Instructions to follow:
The records are to be copied in their entirety, exactly as given.
Entries provided Start Marker
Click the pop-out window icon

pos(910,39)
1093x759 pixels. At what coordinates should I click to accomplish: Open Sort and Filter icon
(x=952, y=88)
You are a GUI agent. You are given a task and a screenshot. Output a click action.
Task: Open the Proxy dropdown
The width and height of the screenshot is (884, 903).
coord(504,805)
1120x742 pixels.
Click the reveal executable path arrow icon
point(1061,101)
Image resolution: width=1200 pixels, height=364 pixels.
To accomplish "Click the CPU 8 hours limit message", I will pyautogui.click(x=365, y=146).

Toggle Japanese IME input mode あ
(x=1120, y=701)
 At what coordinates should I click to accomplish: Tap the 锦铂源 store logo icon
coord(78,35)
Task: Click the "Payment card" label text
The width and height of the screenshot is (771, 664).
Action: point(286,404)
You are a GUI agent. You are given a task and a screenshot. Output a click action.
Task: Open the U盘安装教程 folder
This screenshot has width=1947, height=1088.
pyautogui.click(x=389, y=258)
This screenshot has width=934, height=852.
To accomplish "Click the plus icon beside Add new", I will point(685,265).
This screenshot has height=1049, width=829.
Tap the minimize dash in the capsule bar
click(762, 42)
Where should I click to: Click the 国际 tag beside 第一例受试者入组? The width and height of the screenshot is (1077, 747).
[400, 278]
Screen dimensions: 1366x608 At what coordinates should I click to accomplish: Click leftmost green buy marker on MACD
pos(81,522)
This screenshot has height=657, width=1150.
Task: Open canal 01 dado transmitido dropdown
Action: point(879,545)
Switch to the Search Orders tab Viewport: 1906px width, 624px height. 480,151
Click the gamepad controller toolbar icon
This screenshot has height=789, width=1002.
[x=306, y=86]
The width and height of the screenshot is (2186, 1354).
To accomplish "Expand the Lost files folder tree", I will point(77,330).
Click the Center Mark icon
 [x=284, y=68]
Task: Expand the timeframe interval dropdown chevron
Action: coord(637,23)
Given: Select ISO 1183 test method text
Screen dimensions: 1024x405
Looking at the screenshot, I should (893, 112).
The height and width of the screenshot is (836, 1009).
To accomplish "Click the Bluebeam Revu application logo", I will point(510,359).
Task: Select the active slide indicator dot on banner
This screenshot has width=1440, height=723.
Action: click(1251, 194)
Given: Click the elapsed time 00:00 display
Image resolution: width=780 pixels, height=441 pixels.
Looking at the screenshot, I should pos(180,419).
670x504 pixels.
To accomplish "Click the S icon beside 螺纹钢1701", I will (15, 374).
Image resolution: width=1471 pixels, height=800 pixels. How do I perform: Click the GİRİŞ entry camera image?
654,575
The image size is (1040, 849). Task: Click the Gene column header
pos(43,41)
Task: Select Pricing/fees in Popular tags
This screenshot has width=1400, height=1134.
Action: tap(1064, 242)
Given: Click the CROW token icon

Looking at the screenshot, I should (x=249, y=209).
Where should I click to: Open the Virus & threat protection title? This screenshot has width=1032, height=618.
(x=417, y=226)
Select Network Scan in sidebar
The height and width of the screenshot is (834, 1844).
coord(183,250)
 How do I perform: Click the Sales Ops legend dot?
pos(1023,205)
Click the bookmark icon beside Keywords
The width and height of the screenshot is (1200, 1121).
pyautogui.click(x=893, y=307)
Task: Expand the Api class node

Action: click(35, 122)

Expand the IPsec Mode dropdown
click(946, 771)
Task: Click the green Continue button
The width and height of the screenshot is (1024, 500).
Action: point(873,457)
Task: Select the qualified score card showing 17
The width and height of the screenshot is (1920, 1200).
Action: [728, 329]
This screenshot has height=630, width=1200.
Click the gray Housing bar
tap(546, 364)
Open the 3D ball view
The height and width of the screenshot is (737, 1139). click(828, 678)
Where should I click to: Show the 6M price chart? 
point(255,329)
Entries provided End Marker
Answer:
Click the pop-out window icon

pos(910,39)
1093x759 pixels. At what coordinates should I click to accomplish: Open Sort and Filter icon
(x=952, y=88)
You are a GUI agent. You are given a task and a screenshot. Output a click action.
Task: Open the Proxy dropdown
The width and height of the screenshot is (884, 903).
coord(504,805)
1120x742 pixels.
Click the reveal executable path arrow icon
point(1061,101)
Image resolution: width=1200 pixels, height=364 pixels.
To accomplish "Click the CPU 8 hours limit message", I will pyautogui.click(x=365, y=146).

Toggle Japanese IME input mode あ
(x=1120, y=701)
 At what coordinates should I click to accomplish: Tap the 锦铂源 store logo icon
coord(78,35)
Task: Click the "Payment card" label text
The width and height of the screenshot is (771, 664).
Action: point(286,404)
You are a GUI agent. You are given a task and a screenshot. Output a click action.
Task: Open the U盘安装教程 folder
This screenshot has width=1947, height=1088.
pyautogui.click(x=389, y=258)
This screenshot has width=934, height=852.
To accomplish "Click the plus icon beside Add new", I will point(685,265).
This screenshot has height=1049, width=829.
Tap the minimize dash in the capsule bar
click(762, 42)
Where should I click to: Click the 国际 tag beside 第一例受试者入组? The width and height of the screenshot is (1077, 747).
[400, 278]
Screen dimensions: 1366x608 At what coordinates should I click to accomplish: Click leftmost green buy marker on MACD
pos(81,522)
This screenshot has height=657, width=1150.
Task: Open canal 01 dado transmitido dropdown
Action: point(879,545)
Switch to the Search Orders tab Viewport: 1906px width, 624px height. 480,151
Click the gamepad controller toolbar icon
This screenshot has height=789, width=1002.
[x=306, y=86]
The width and height of the screenshot is (2186, 1354).
To accomplish "Expand the Lost files folder tree", I will point(77,330).
Click the Center Mark icon
 [x=284, y=68]
Task: Expand the timeframe interval dropdown chevron
Action: coord(637,23)
Given: Select ISO 1183 test method text
Screen dimensions: 1024x405
Looking at the screenshot, I should (893, 112).
The height and width of the screenshot is (836, 1009).
To accomplish "Click the Bluebeam Revu application logo", I will point(510,359).
Task: Select the active slide indicator dot on banner
This screenshot has width=1440, height=723.
Action: click(1251, 194)
Given: Click the elapsed time 00:00 display
Image resolution: width=780 pixels, height=441 pixels.
Looking at the screenshot, I should pos(180,419).
670x504 pixels.
To accomplish "Click the S icon beside 螺纹钢1701", I will (15, 374).
Image resolution: width=1471 pixels, height=800 pixels. How do I perform: Click the GİRİŞ entry camera image?
654,575
The image size is (1040, 849). Task: Click the Gene column header
pos(43,41)
Task: Select Pricing/fees in Popular tags
This screenshot has width=1400, height=1134.
Action: tap(1064, 242)
Given: Click the CROW token icon

Looking at the screenshot, I should (x=249, y=209).
Where should I click to: Open the Virus & threat protection title? This screenshot has width=1032, height=618.
(x=417, y=226)
Select Network Scan in sidebar
The height and width of the screenshot is (834, 1844).
coord(183,250)
 How do I perform: Click the Sales Ops legend dot?
pos(1023,205)
Click the bookmark icon beside Keywords
The width and height of the screenshot is (1200, 1121).
pyautogui.click(x=893, y=307)
Task: Expand the Api class node

Action: click(35, 122)

Expand the IPsec Mode dropdown
click(946, 771)
Task: Click the green Continue button
The width and height of the screenshot is (1024, 500).
Action: point(873,457)
Task: Select the qualified score card showing 17
The width and height of the screenshot is (1920, 1200).
Action: [728, 329]
This screenshot has height=630, width=1200.
Click the gray Housing bar
tap(546, 364)
Open the 3D ball view
The height and width of the screenshot is (737, 1139). click(828, 678)
Where should I click to: Show the 6M price chart? 
point(255,329)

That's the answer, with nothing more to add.